Considering that the video sequence is composed of a series of frames, the video clip loss function can be defined as follows:

$$\begin{aligned} {\rm{Loss}}_{\rm{clip}}=\frac{1}{N}\sum _{k=0}^{N-1} {\rm{Loss}}_{\rm{loc}}\left( k\right) \end{aligned}$$

(12)

where N is the number of frames in the video clip.

3) Tacking-regularization-based loss

The tracker location loss function focuses on the loss between the tracker-predicted and network-calculated locations in video frames. We can use KCF [41] as a tracker, and other tracker methods can also be used in this study. The track loss function can be defined as follows:

$$\begin{aligned} {L}_{\rm{TRB}}=\frac{1}{N}\sum _{i=0}^{N} {\rm{Loss}}_{\rm{clip}}\left( {\rm{Loc}}_{\rm{clip}}^i,{\rm{Tracker}}({\rm{Loc}}_{\rm{clip}}^{i+1})\right) \end{aligned}$$

(13)
════════════════════
» **To do**
Could you carry on the excerpt about video clip and tracker loss functions, picking up right after its last line?

(Dataset entries)
════════════════════
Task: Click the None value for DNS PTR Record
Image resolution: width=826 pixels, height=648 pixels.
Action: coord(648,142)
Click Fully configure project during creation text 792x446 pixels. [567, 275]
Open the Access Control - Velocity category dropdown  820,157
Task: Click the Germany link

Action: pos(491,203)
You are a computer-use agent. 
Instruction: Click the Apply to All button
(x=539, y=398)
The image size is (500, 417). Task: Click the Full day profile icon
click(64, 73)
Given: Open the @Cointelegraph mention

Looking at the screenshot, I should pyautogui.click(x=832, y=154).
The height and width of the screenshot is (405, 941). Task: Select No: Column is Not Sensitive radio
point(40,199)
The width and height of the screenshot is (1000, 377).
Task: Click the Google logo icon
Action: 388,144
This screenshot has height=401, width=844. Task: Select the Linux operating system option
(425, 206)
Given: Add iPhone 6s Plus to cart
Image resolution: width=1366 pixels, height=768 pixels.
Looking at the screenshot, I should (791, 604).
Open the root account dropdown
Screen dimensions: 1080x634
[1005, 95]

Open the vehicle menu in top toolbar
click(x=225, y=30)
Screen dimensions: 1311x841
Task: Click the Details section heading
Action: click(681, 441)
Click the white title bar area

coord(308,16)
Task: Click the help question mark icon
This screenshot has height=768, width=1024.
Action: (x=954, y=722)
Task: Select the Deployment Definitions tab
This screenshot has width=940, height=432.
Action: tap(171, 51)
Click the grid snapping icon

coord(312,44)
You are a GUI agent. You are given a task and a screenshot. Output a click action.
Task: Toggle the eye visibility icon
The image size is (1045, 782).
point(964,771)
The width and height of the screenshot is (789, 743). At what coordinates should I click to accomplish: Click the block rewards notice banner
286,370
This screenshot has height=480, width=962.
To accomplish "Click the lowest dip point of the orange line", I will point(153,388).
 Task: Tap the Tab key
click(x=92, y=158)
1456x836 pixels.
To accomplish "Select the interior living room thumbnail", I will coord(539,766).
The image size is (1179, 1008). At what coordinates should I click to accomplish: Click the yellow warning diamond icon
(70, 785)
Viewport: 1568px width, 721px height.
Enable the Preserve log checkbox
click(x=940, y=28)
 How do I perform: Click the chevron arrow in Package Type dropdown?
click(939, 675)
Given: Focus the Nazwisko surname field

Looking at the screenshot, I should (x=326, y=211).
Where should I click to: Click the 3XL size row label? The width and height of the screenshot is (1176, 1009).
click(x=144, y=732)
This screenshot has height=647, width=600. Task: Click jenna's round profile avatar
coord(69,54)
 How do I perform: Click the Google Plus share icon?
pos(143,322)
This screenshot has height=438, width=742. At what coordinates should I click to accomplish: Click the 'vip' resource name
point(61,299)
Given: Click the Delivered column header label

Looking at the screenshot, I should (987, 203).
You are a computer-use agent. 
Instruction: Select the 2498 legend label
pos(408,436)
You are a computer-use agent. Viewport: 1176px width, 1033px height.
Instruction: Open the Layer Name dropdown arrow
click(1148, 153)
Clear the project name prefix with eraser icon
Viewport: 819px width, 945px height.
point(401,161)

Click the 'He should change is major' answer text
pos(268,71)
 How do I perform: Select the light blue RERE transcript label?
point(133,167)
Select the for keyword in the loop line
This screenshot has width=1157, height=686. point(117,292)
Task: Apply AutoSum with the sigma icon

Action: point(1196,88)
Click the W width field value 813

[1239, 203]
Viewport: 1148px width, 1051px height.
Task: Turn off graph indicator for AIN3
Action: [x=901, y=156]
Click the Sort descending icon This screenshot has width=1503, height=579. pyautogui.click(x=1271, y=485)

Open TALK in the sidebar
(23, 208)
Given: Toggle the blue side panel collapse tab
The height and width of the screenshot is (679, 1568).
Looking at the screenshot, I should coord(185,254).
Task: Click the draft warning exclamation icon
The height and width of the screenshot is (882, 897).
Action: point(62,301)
════════════════════
» **Written answer**
where ${\rm{Loc}}_{\rm{clip}}^N$ denotes the target location in keyframe, which comes from output of the network branch no. 4. ${\rm{Loc}}_{\rm{clip}}^{i+1}$ denotes the object locations in the ith frame of the clip, ${\rm{Loc}}_{\rm{clip}}^i$ denotes the object locations in the previous frame. Note that, Since both tracking and attention-based localization are not certain and either cannot be taken as ground truth, this term is more like internal regularization loss, we might as well call it tracking regularization loss here.

4) Neighbor-consistency-based loss

Intuitively, the features’ cosine distance between the neighbors is closer in the same video clip, and so we introduce neighbor consistency loss in the model.

$$\begin{aligned} X_g=\{x_{g,0},...,x_{g,i},...,x_{g,N}\} \end{aligned}$$

(14)

$$\begin{aligned} {d_{g,i,j}=d}_c(x_{g,i},x_{g,j})={f\left( x_{g,i}\right) }^Tf(x_{g,j}) \end{aligned}$$

(15)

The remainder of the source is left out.